━━━ Page excerpt

There’s something poetic to the French version of the idiom in the title of Les Petits Mouchoirs — subtitled in English as Little White Lies. Taken literally, it’s a handkerchief that covers a blemish, as a white lie covers an ugly truth. And as they get left around without cleaning up the mess underneath there are soon layers and layers of handkerchiefs on top of each other. Unfortunately, the movie itself is more prosaic; there’s a many-layered pile of predictable messes, but nothing ever gets cleaned up.

The action plays out over a vacation taken by a group of friends every year. Normally it’s a month spent at a seaside home owned by the uptight hotelier Max (François Cluzet) and his wife Véro (Valérie Bonneton). They’re cutting it short this year; their friend Ludo (Jean Dujardin) is laid up in intensive care after a motorcycle accident. His visits will be restricted for a while anyway, so they may as well get in half of their vacation and get back to him when he starts to recover. Also staying at the house are Max’ osteopath, Vincent (Benoît Magimel), and his wife, Isa (Benoît Magimel), and their friends, Marie (Marion Cotillard), Éric (Gilles Lellouche), and Antoine (Laurent Lafitte), all of whom have their assorted romantic failings.

━━━━━━
━━━ Data listing

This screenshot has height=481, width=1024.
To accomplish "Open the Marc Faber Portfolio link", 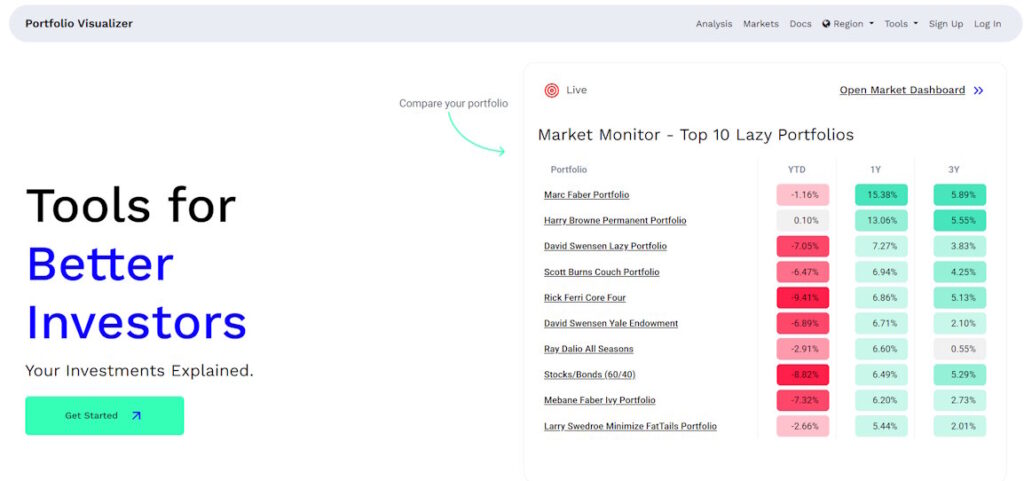I will coord(586,195).
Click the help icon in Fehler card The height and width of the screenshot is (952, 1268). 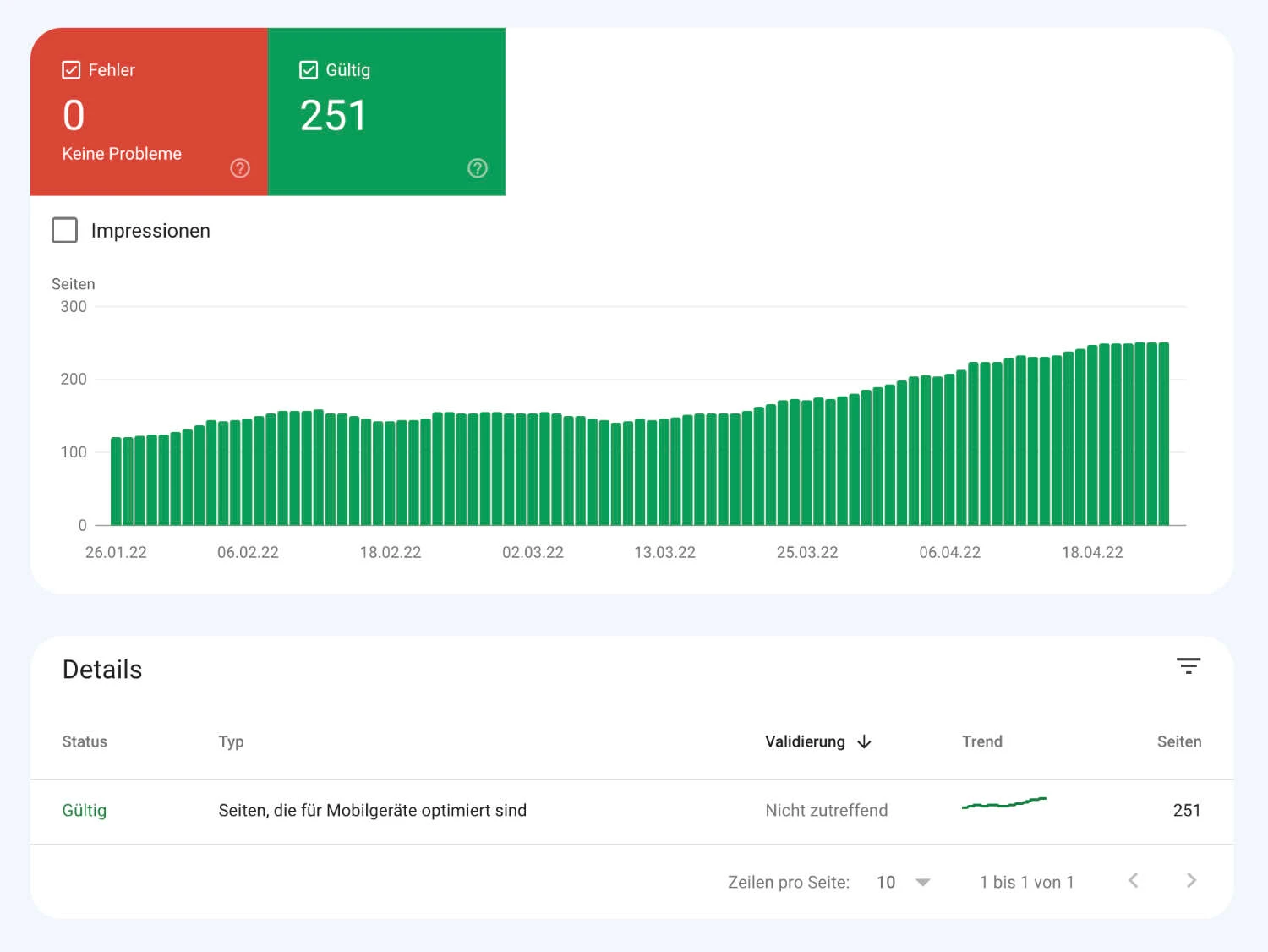click(240, 168)
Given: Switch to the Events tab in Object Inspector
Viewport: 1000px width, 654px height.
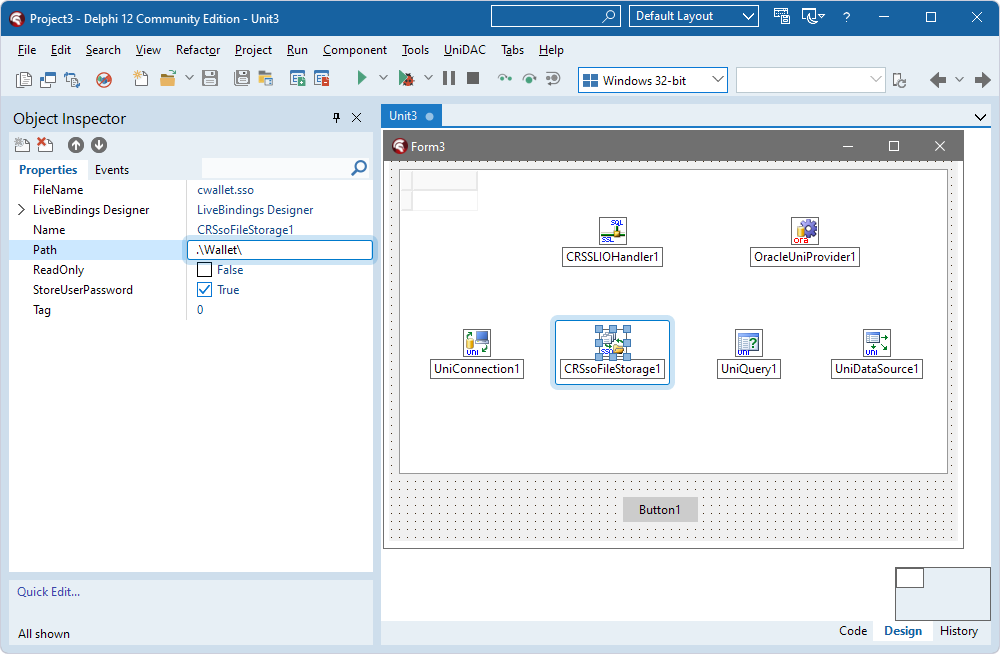Looking at the screenshot, I should (111, 169).
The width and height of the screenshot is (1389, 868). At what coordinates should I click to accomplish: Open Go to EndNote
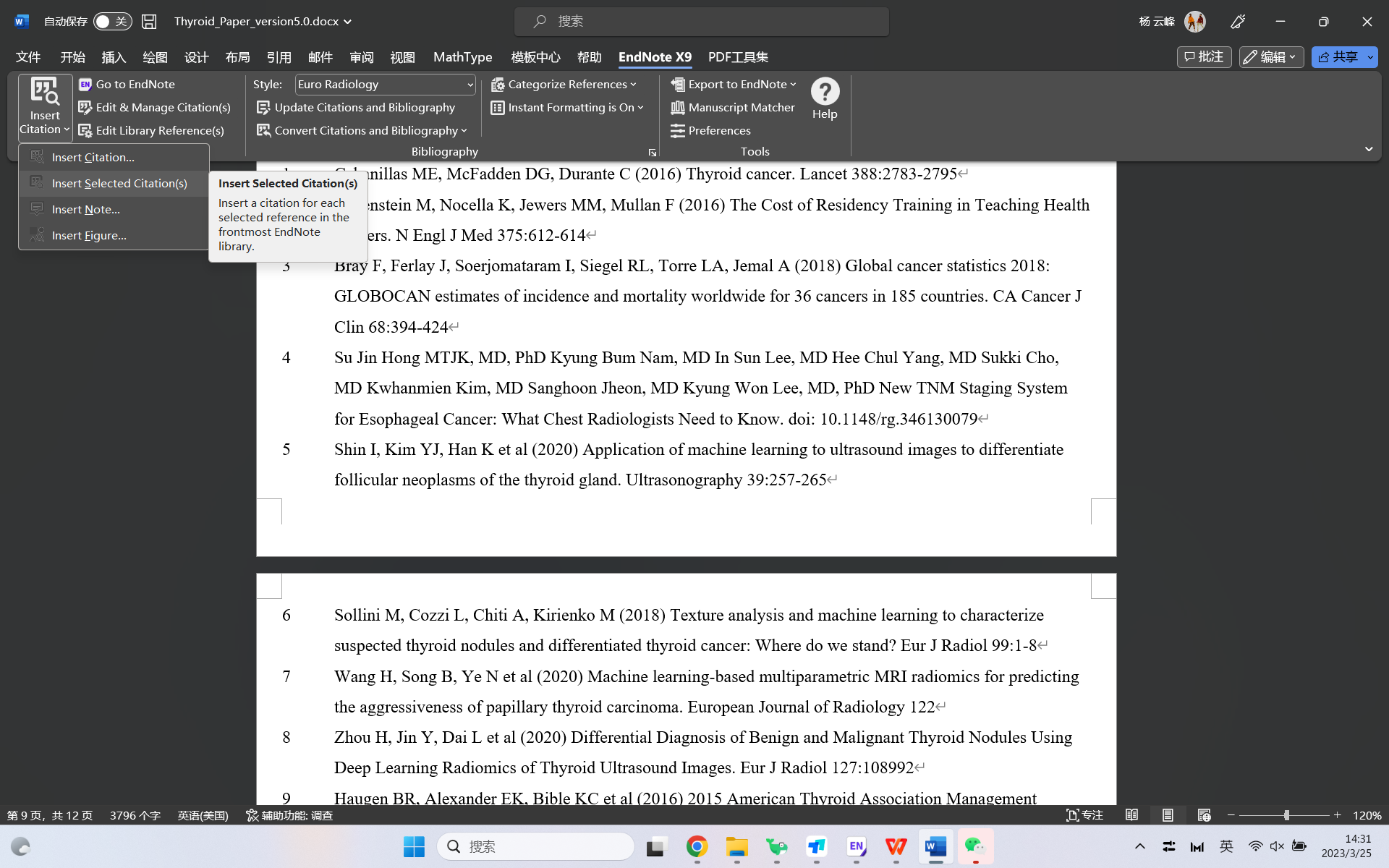pos(127,84)
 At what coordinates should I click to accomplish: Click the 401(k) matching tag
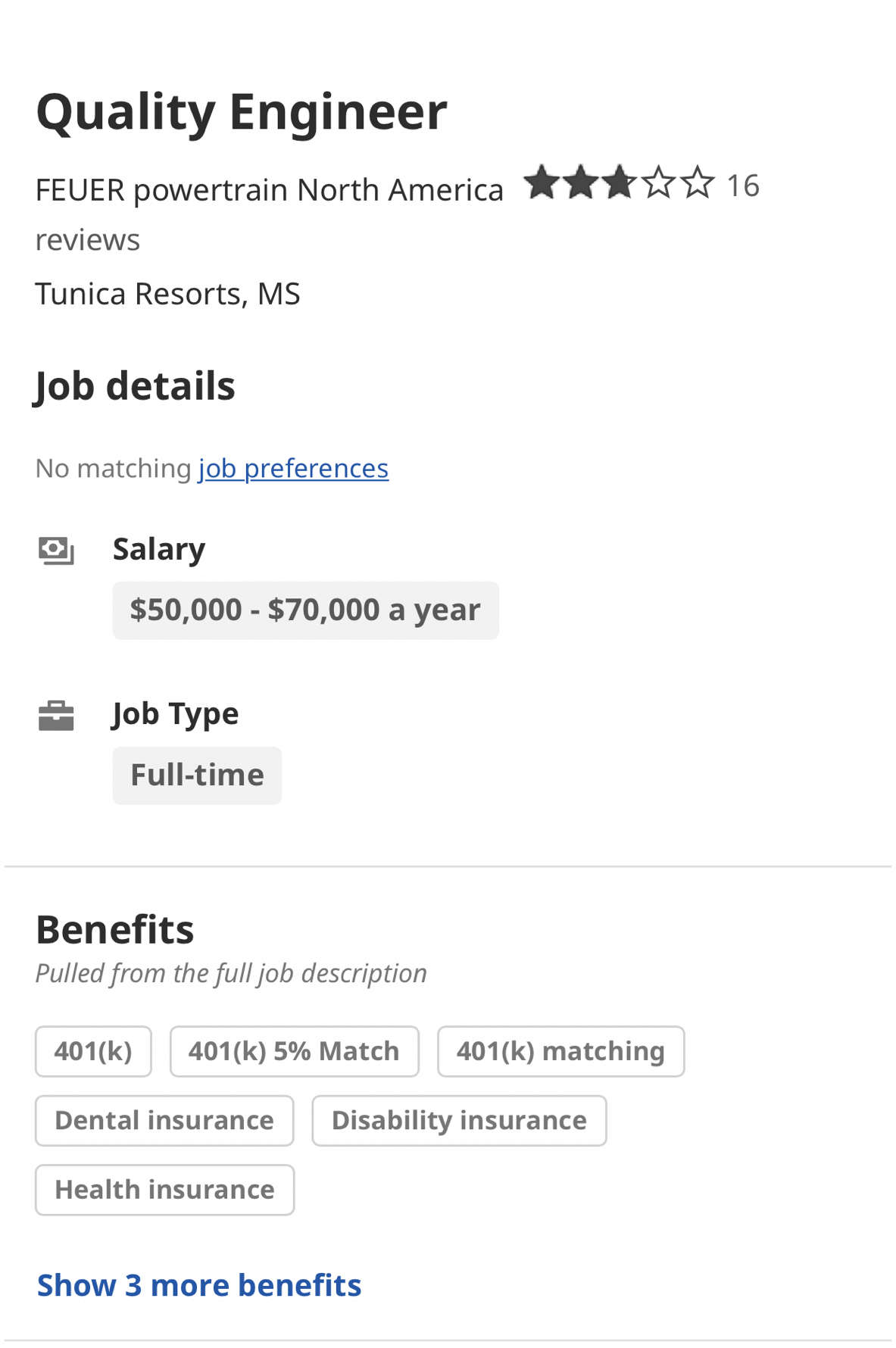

━━━━━━

**Tasks**
A - Rewrite the paragraph of the film review that begins "There's something poetic" in a shorter form, keeping its main facts.
B - Retype the film review between "There’s something poetic" and "gets cleaned up.", inclusive.
C - Extend the film review past its last sentence.

**Written responses**
A - The French title, Les Petits Mouchoirs (subtitled in English as Little White Lies), uses a poetic idiom. Literally, it means a handkerchief laid over a blemish, the way a white lie covers an ugly truth. If the handkerchiefs are left without the mess beneath being cleaned up, they soon pile up in layers. The movie is more prosaic. It stacks up many predictable messes but never cleans any of them up.

B -
There’s something poetic to the French version of the idiom in the title of Les Petits Mouchoirs — subtitled in English as Little White Lies. Taken literally, it’s a handkerchief that covers a blemish, as a white lie covers an ugly truth. And as they get left around without cleaning up the mess underneath there are soon layers and layers of handkerchiefs on top of each other. Unfortunately, the movie itself is more prosaic; there’s a many-layered pile of predictable messes, but nothing ever gets cleaned up.

C -
Vincent and Isa are drifting apart; she seems to sense that he’s attracted to someone else, but not that it’s actually Max. Of course, Max doesn’t exactly want Vincent’s interest out in the open, so he’s glad to cover this with a metaphorical handkerchief. The other motives are less well explained. Éric is hung up on his girlfriend, Léa (Louise Monot), who is about to leave; Antoine is hung up on his ex-girlfriend, Juliette (Anne Marivin), who is not about to return; Marie is still hung up on Ludo from a long-past relationship, but she makes up for it by not getting hung up in the slightest on any of a stream of lovers.

Of course from our omniscient perspective all this covering-up is clear, and none of it is particularly original. In case the massive and systemic dysfunction among this group isn’t apparent, they throw in Max’ honest, hardworking childhood friend, Jean-Louis (Joël Dupuch), the oyster fisherman who lives near the house. He, too, can see how screwed up these effete Parisians are, and when pushed far enough he can tell them so.

The movie has been described by many as the French version of The Big Chill, but beyond an ensemble cast and some relationship drama triggered — obliquely, here — by a tragedy, it doesn’t really work out. It certainly wants to be The Big Chill, though, down to a soundtrack of blaring American pop from the late ’60s and early ’70s, which — unless there was some sort of revival in France — is about twenty years out of date from these characters.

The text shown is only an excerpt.